Dann kannste über Skanste zum Friedhof

Mit Planungen zum Öffentlichen Nahverkehr in Riga müssen Bürgermeister vorsichtig sein - davon konnte schon Alfreds Rubiks erzählen, Rigas Bürgermeister von 1984 bis 1990. Rubiks plante Riga mit einem Netz von U-Bahnen auszustatten - was eine riesige Protestbewegung dagegen auf den Plan rief, trotz Schikanen und Einschränkungen des damaligen Sowjetsystems. Denkmalschützer sahen schon die Mauern Alt-Rigas einstürzen, falls eine Untergrundbahn gebaut werde, die lettische Umweltschutzbewegung feierte damals Höhepunkt auf Höhepunkt: die Sowjetfunktionäre mussten aufgeben oder wurden abgesetzt, Lettland erkämpfte seine Unabhängigkeit.

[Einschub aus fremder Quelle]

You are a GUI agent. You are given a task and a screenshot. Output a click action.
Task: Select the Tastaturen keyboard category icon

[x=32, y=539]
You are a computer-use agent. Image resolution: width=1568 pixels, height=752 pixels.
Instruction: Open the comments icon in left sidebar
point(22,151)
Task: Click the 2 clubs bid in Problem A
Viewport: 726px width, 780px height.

Solche Zeiten möchten einige der wenigen heute noch verbliebenen Umweltaktivisten gerne wieder aufleben lassen. Und auch heute ist wieder ein Thema des öffentlichen Nahverkehrs gefunden: die Planungen der Stadt zu einer neuen Straßenbahnlinie. Das Projekt wiederspreche "den ethischen Normen, so wie sie die Letten verstehen", meint Elita Kalniņa, Vizepräsidentin des "Vides Aizsardzības kluba VAK" (Umweltschutzklub), eine Aktivistin auch noch aus Rubiks Tagen.

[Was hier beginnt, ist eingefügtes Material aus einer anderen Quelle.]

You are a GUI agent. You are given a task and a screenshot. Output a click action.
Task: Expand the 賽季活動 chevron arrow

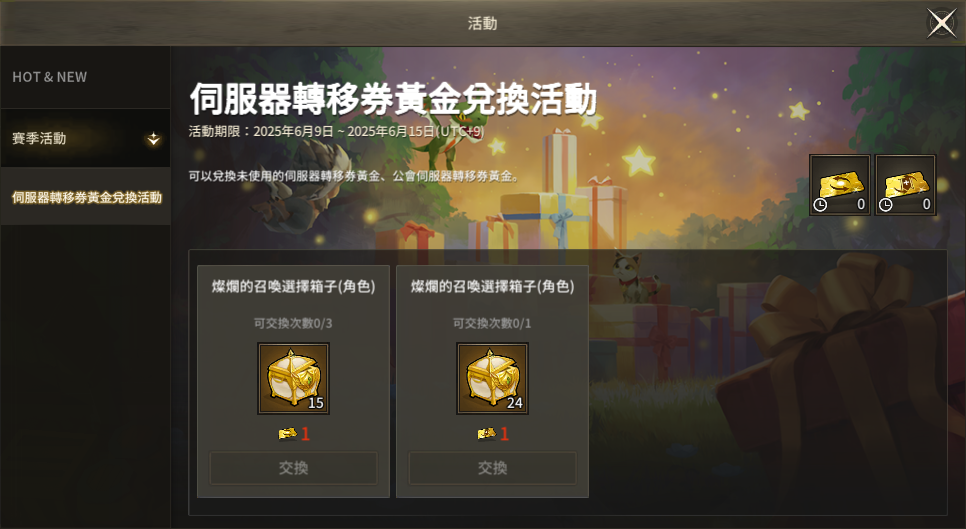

Am 11.Oktober beschloss eine Mehrheit im Rigaer Stadtrat mit einer Mehrheit von 34 gegen 15 Stimmen ein Projektvorhaben zur Schaffung einer neuen Straßenbahnlinie, nach dem zu durchquerenden Ortsteil "Skanstes Linie" genannt (lsm) - dem ersten Erweiterungsvorhaben für die Straßenbahn seit 1984. Durchführen soll das Projekt "Rīgas satiksme”, das städtische Verkehrsunternehmen. Für die 3,6km langen Strecke, die zu bauen etwa 100 Millionen Euro kosten soll, sollen auch 12 neue Niederflurstraßenbahnen angeschafft werden. Einziges Manko: es fehlt bisher die detaillierte Einbeziehung der Bürgerinnen und Bürger, also der Öffentlichkeit. Und: notwendig wird auch eine Verbreiterung der Senču iela um etwa 10 Meter. Symbolischer könnte der Name dieser Straße kaum sein: die "Straße der Vorfahren" führt nämlich durch das Areal des "Großen Friedhofs", der Hauptumstand, der Gegner auf den Plan ruft.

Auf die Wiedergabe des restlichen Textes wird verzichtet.